1. An Interview With John Andrew Fredrick of The Black Watch Jammerzine Exclusive 30:33

Genius comes in many forms, and form in many different fields. Fields such as science, literature, history, and so on. Today we talk to a musician with an actual Ph.D. Yes, a doctor. Actually, not only does he have a doctorate in English, but righteous education in music and songwriting. I know, I tried to be clever but, listen to his band, The Black Watch, and their new album “The Gospel According to John” and you will see. The songs are beautifully crafted masterpieces and future classics. Check out our review HERE to hear previews.

And now we get to talk with John Andrew Fredrick, the man briefly described above and the mastermind behind The Black Watch as we talk about the new album, the current state of the music industry, guitars, and more. School is in session.

Check out and buy “The Gospel According to John” on Bandcamp HERE.

photo credit Brendan Holmes
photo credit Brendan Holmes

About The Black Watch
All bands sit at the end of a heritage line – one that joins together the dots that mark their various influences, musical and otherwise. Trace that and you can see the unique DNA of the music they make.
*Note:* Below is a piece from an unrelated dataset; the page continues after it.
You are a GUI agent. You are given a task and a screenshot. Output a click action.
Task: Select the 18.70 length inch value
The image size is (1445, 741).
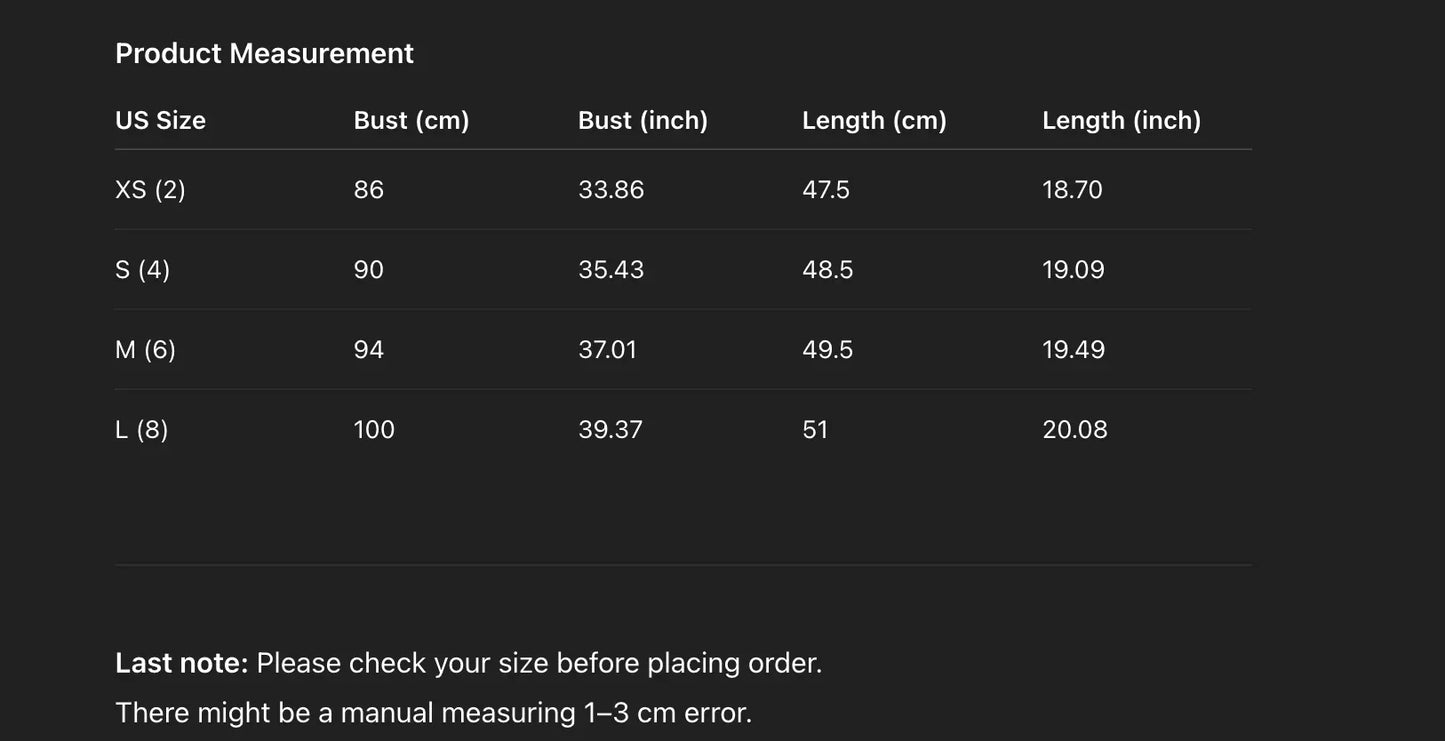(1072, 189)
LA-based The Black Watch is at the end of a very long and complex line of influence back through musical history – one that connects the likes of The Velvet Underground, Robyn Hitchcock’s The Soft Boys and The Church, to later bands such as Guided by Voices, Interpol, and The Editors.

In their 30 years of making music, The Black Watch, who USA Today noted “should have become a household name a long time ago”, returns with a new collection of meandering riffs and mercurial lyrical content. ‘The Gospel According to John’ is the band’s 15th album, not including EPs and singles, following up ‘Highs & Lows’ (2015). This is the result of eleven months of recording with none other than Rob Campanella of The Brian Jonestown Massacre handling production, with mixing by Scott Campbell (Stevie Nicks, Shelby Lynne, Carina Round). The arrival of this new album recalls a recurring and unanswered question – Why has the band never made that jump from cult following to commercial concern?

There is a sense of homecoming in anticipation of the album’s UK release, much of the sonic texture, core sounds, attitude and feel of the music seems rooted more in British 80’s post punk as it does to anything found in the rock traditions of the band’s west-coast base. The baroque pop, psychedelia and chiming guitars would have made them the main contender for the support slot with anyone from Echo and The Bunnymen to XTC to Julian Cope back in the day. Perhaps the UK and USA really aren’t “separated by a common language” and maybe The Black Watch is the arch communicators of our era, building a musical shorthand that can serve as a trans-Atlantic common tongue. Perhaps.

The Black Watch - The Gospel According to John (cover)
The Black Watch – The Gospel According to John (cover)

The driving force of the band is one John Andrew Fredrick, a ceaseless creative, who divides his time between making music, writing books, working as a university English lecturer, playing tennis and painting. As if to ram the point home that Fredrick is nothing less than a latter day Renaissance Man, this new album is not his only new release – his latest novel ‘Your Caius Aquilla’ was released on April 11 and his first non-fiction title ‘Fucking Innocent: The Early Films of Wes Anderson’ was published on July 11th, following up four other well-received novels.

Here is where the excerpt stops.